As a single (Worst Case) example, I once restarted a game 15 times as Morocco without getting a start position that was both in a desert and with a Trade partner within trading distance. In other words, the UA, UB and UU for Morocco were of minor or no use to the player. What then, is the point of such Attributes?
Instead, make the Attributes applicable to the In-Game Situation, either At Start or as the game develops. This also means the Attributes of a civilization will not be based on a single aspect of a civilization. For example, England now is represented by a Medieval UU (longbowman), a Renaissance UU (Ship of the Line) and a Starting Naval UA (more speed for naval units). Which means, the English Rule of Law that came out of the Enlightenment, the massive English/British trading networks of the Renaissance and later, the ability to rule administratively a huge Empire in the Industrial era, and their spawning of numerous Explorer-types in that same period, all are missing.
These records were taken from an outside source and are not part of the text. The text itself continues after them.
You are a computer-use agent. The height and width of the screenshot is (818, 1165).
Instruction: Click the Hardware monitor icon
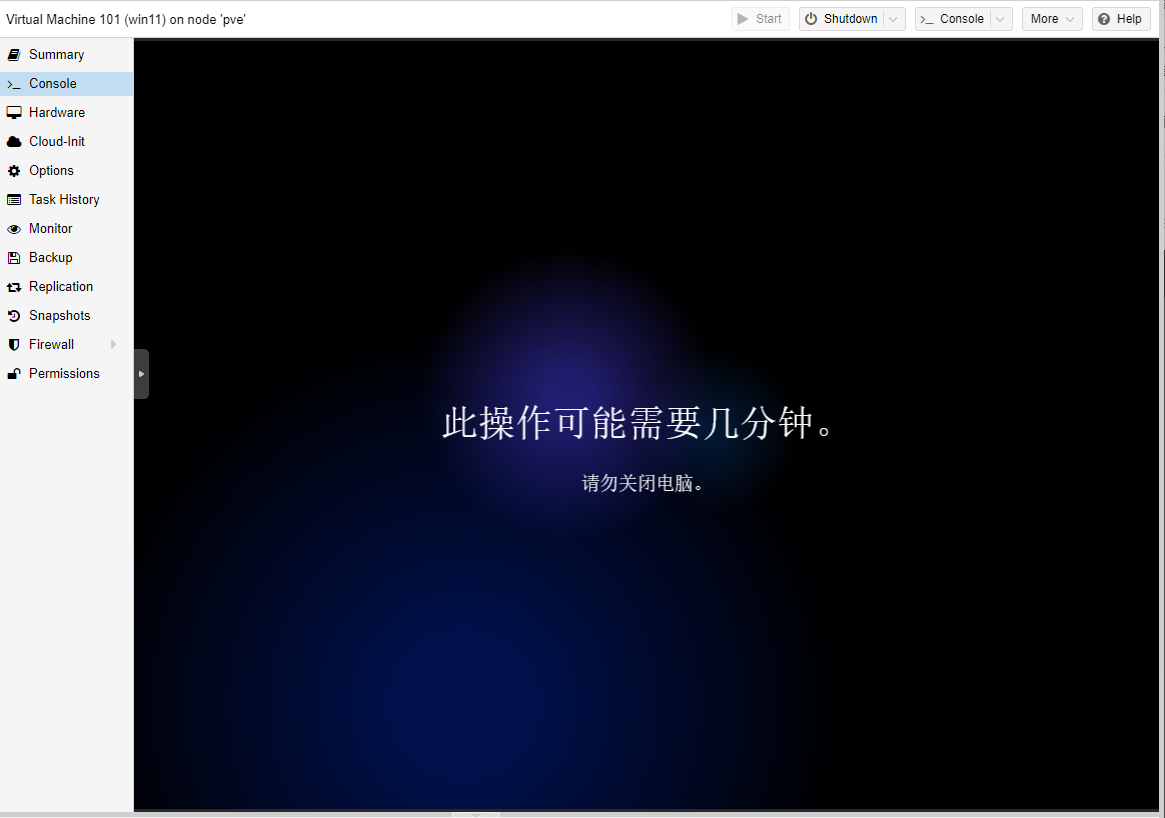(14, 113)
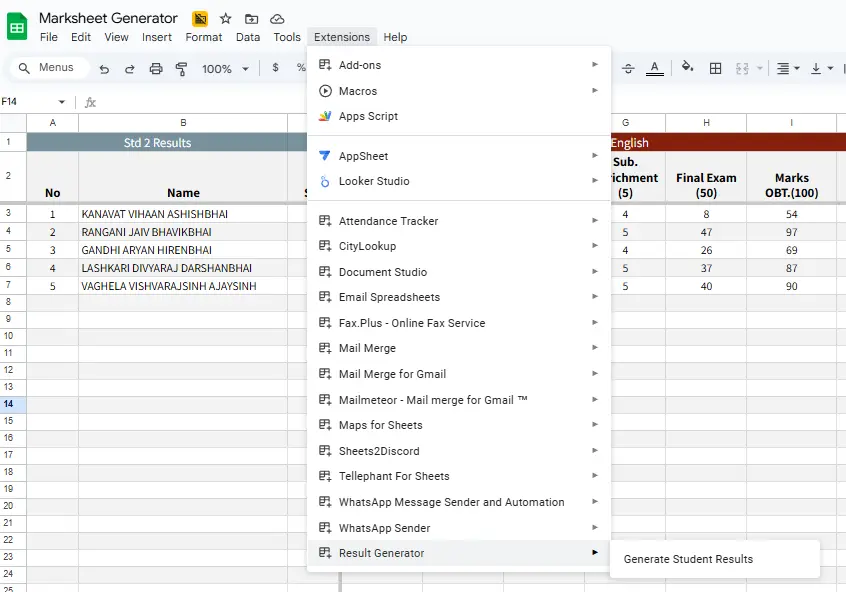Open the Mail Merge for Gmail entry
The image size is (846, 592).
pos(392,374)
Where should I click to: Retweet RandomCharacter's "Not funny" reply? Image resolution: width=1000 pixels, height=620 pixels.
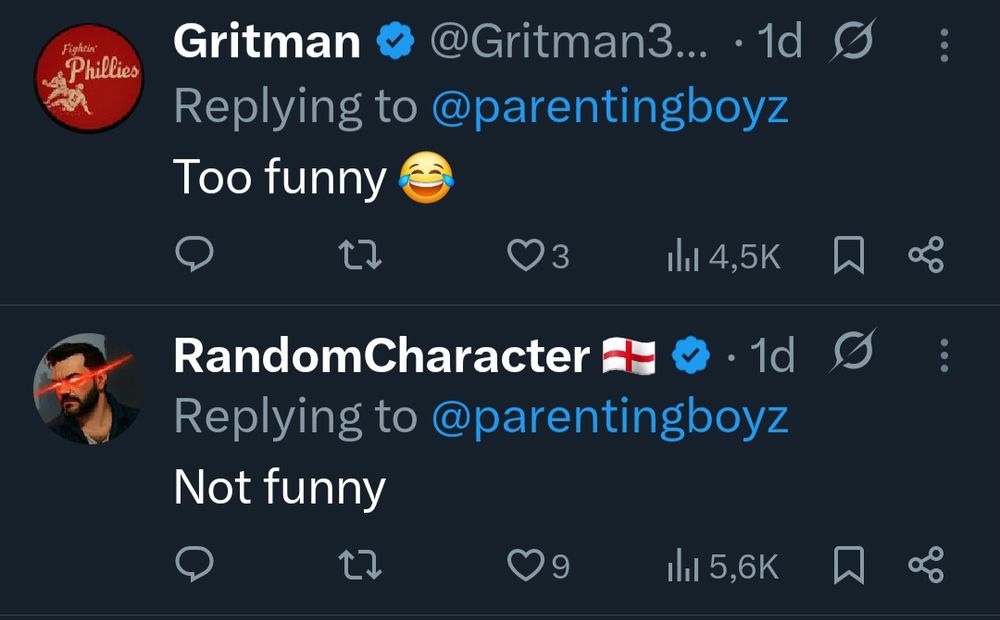(x=360, y=566)
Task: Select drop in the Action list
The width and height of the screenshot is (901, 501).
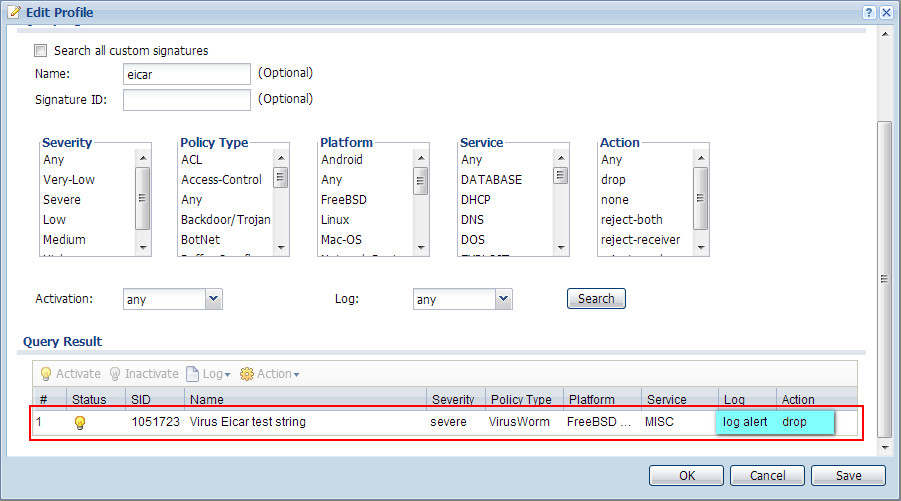Action: click(613, 180)
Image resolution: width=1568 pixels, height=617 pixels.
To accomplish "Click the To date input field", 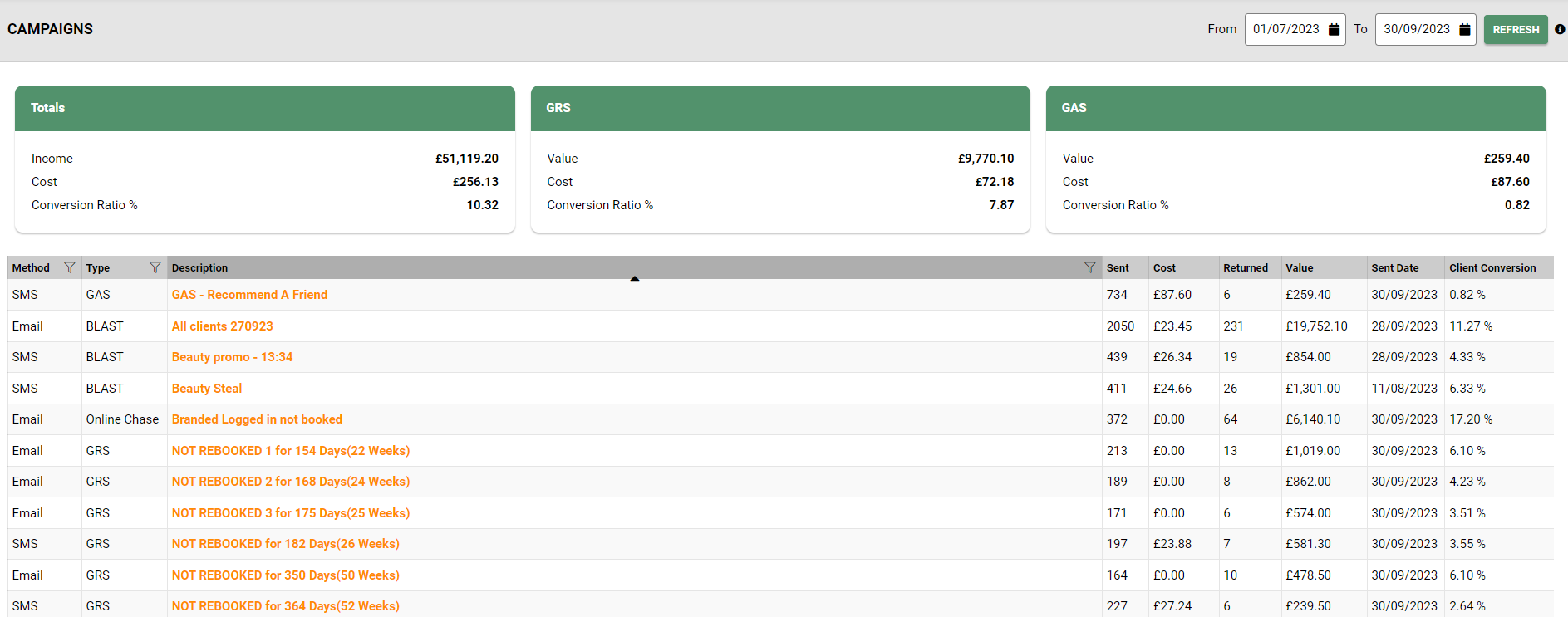I will tap(1416, 29).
This also shortchanges every other civilization, in that the Ship of the Line was built by every European power that had a navy between 1690 and 1820, but is now artificially Forbidden to them.
Similar examples could be given for any civilization that has existed for any length of time - which is why almost every iteration of the Civilization games has had different Attributes, and frequently differing Leaders for them.
If you really want to play a straight (and strait-jacketed) civilization, then the Starting Position has to represent the actual historical situation: A Starting Option for Historical Start, in which England will always start on a heavily-timbered island just off the coast of a continent, Sweden will start on a mountainous semi-arctic peninsula of a continent, and Morocco will always start in a desert. Otherwise, you wind up, as I have all too frequently, with a Starting Position that makes no sense at all in relation to the 'Attributes' of that civilization: an Inland Byzantium, an Arctic Venice with no City States within 20 tiles, a Montezuma starting in the desert - these are all actual examples from my games, and they make a mockery of the current system of Attributes.
This does NOT mean that every civilization would start the game with a 'clean slate'. Civ has always, to my knowledge, used 4000 BCE as the 'Start Time', but a lot of things happened before that point in time. People living on the coast had learned how to make boats and exploit off-shore islands and resources. People with the right raw materials and requirements had learned to fire pottery, domesticate large and small animals, make religious monuments of very permanent aspect - lots of the current in-game 'Techs' in fact, could be available to a civilization from the Start - based on that civilization's starting position. This also extends to Social Policies and Religious Beliefs.
I would change the starting sequence of the game. First, select a civilization or possibly just a civilization-type, such as Desert, Nomadic, Forest, Island. Then, you go to the map. Based on your starting surroundings, you then get a Starting Tech, or Starting Tech Choice - which, for an Island civ, might be between Boating and Pottery rather than Agriculture, for a Nomadic civ might be Animal Domestication. There are mountains nearby - they will likely give you a different Starting Religious Belief than if you started in the jungle, or in a desert, or (extreme case) next to a Volcano.
In other words, even if you call yourselves 'Egyptians' in 4000 BCE, if you start on a well-timbered island it might be you who first develops the Ship of the Line in 1675 AD instead of those English fellows who started in the middle of the continent with horses nearby...
And yes, I want to be able to rename my civilization at any time in the game: why shouldn't I start as the Celts in 4000 BCE and become the Gauls in 500 BCE, the Merovingians in 800 AD and the French in 1200 AD? The game could even offer hints as you go:
"You have now built the Parthenon and developed Philosophy on your arid and hilly land: why not change your name from Faroffistan to Greeks?"
And, finally, your first city would give you a set of First City Names, ranging from the appropriate (London on an island coast, Thebes on a desert river, Baghdad between two desert rivers, etc) to Random to Your Choice. And, contrary to the current, limited model in Civ V, I want to be able to move my Capital as required (with appropriate penalties) and rename it as my civilization's Attributes become more specific to a single historical model (or not!) throughout the game.
I LIKE having civilizations that are different, that don't play the same way, that from the start are a unique - but I want the unique parts to make sense within the Game, and to have some relationship to the 'history' that I am 'writing' with my play of the game.